With a dip in vegetable and sugar prices, retail inflation skid to 16-month-low of nearly 4 per cent in January. Though this seems to be a comfortable zone for the Reserve Bank of India, it might not prompt immediate downward revision of policy interest rate.
Meanwhile, industrial growth is back in black in December.
Inflation
Retail inflation, based on Consumer Price Index (CPI), continued to slide in January and has now touched 4.06 per cent. This is the lowest after 4.62 per cent in October 2019. The headline rate for January is near median rate of targeted inflation range of 4 per cent with 2 per cent in both directions.
However, this is unlikely to prompt the RBI Governor-led Monetary Policy Committee to lower the policy rate, better knows as Repo Rate (the rate at which the RBI lends money to Scheduled Commercial Banks for a short period). One key factor could be continuous increase in fuel prices and that will also have a multiplier. Also, the RBI would like to wait for some more time to see the trend not just in headline but also in core inflation (excluding price movement in volatile products such as food and fuel). The next meeting of the MPC is likely to take place in April.
Food inflation, based on Consumer Food Price Index (CFPI), declined to 1.89 per cent in January against 3.41 per cent in December. Retail inflation for vegetables in January was negative 15.84 per cent while for sugar and confectionary it was negative at 0.26 per cent. Bird flu also appears to have affected the rate of inflation for eggs as it is now around 13 per cent against 20 per cent or more in the previous months.
However, the bad news is that inflation for non-foods has recorded a rise, which is why Aditi Nayar, Principal Economist with ICRA, expects inflation to resume an uptrend in February-March 2021. “We do not think that today’s softer-than-anticipated print creates the room for an imminent rate cut,” she said. Further, she mentioned that food prices have displayed a mixed trend so far in February.
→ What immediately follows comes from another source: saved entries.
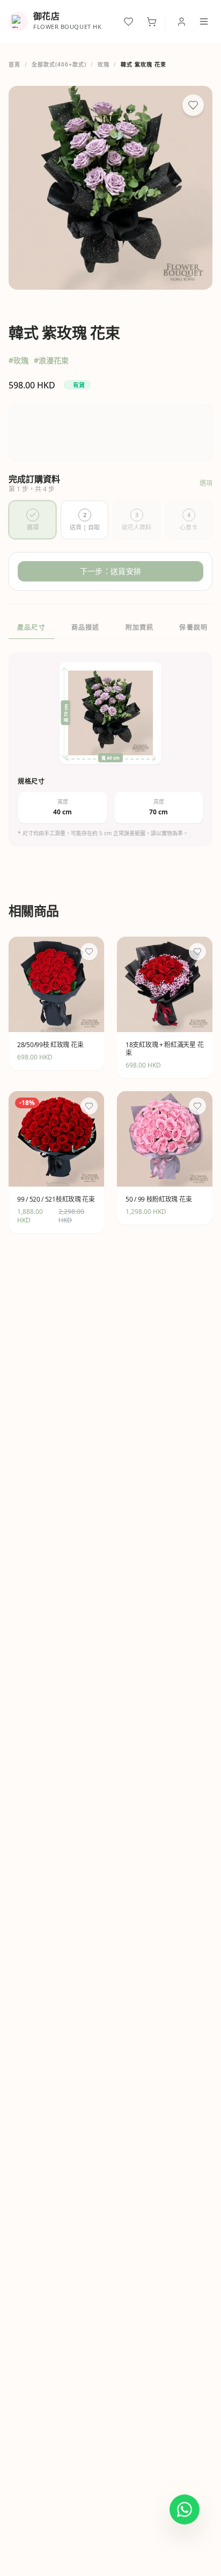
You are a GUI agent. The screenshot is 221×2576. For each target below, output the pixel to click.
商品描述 (85, 627)
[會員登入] (181, 21)
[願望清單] (128, 21)
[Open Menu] (203, 21)
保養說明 (193, 627)
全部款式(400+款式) (59, 64)
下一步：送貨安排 (110, 571)
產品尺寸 (31, 627)
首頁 (14, 64)
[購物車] (151, 21)
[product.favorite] (89, 951)
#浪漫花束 (51, 360)
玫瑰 (103, 64)
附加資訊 (140, 627)
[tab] (32, 520)
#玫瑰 (18, 360)
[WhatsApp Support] (185, 2509)
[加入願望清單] (193, 105)
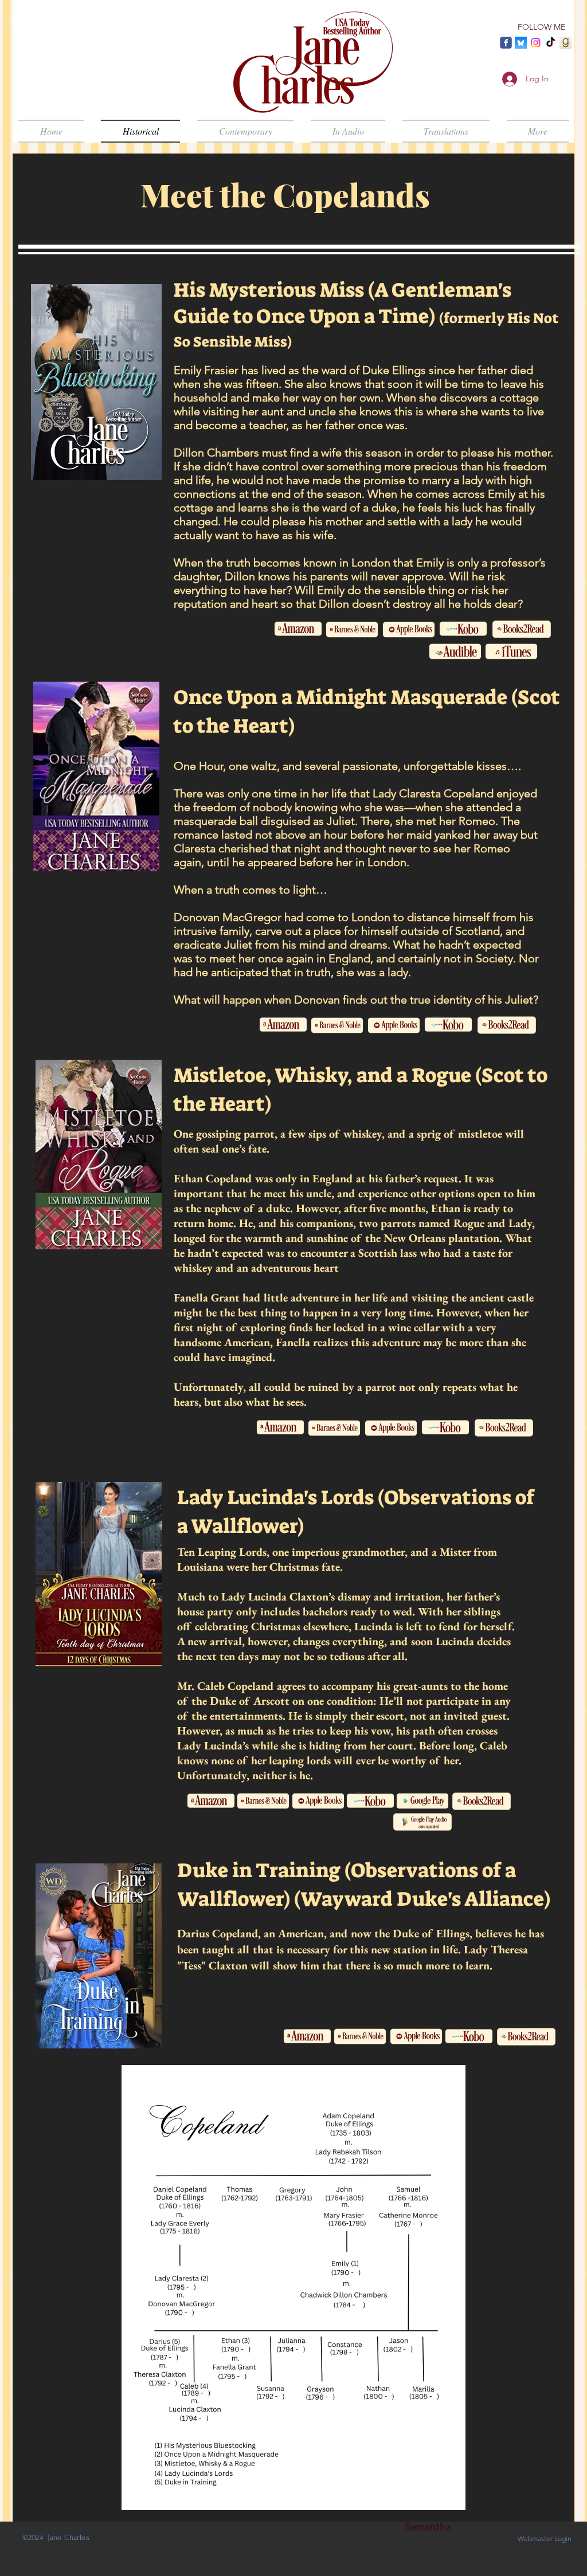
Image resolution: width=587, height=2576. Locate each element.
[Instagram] (536, 43)
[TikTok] (551, 43)
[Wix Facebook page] (506, 43)
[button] (533, 131)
The rise in onion prices, as well as higher crude oil prices and their transmission into retail fuel prices, are areas of concern that need to be monitored.
“If the pace of growth in Q4 FY21 exceeds the prevailing tepid expectations, the stance may be revised to neutral in June 2021 MPC review. However, we anticipate that the MPC will err on the side of caution, and change the stance of monetary policy to neutral in the August 2021 review or later, only after there is greater confidence related to the economic revival,” she said.
Manufacturing
Improved manufacturing and continuous rise in electricity production helped industrial growth, based on Index of Industrial Production (IIP), and will be back in positive territory as December saw a growth of 1 per cent against over 2 per cent contraction in November.
Manufacturing, with weight of over 77 per cent in IIP, recorded growth of 1.6 per cent in December, while electricity saw a growth of 5.1 per cent.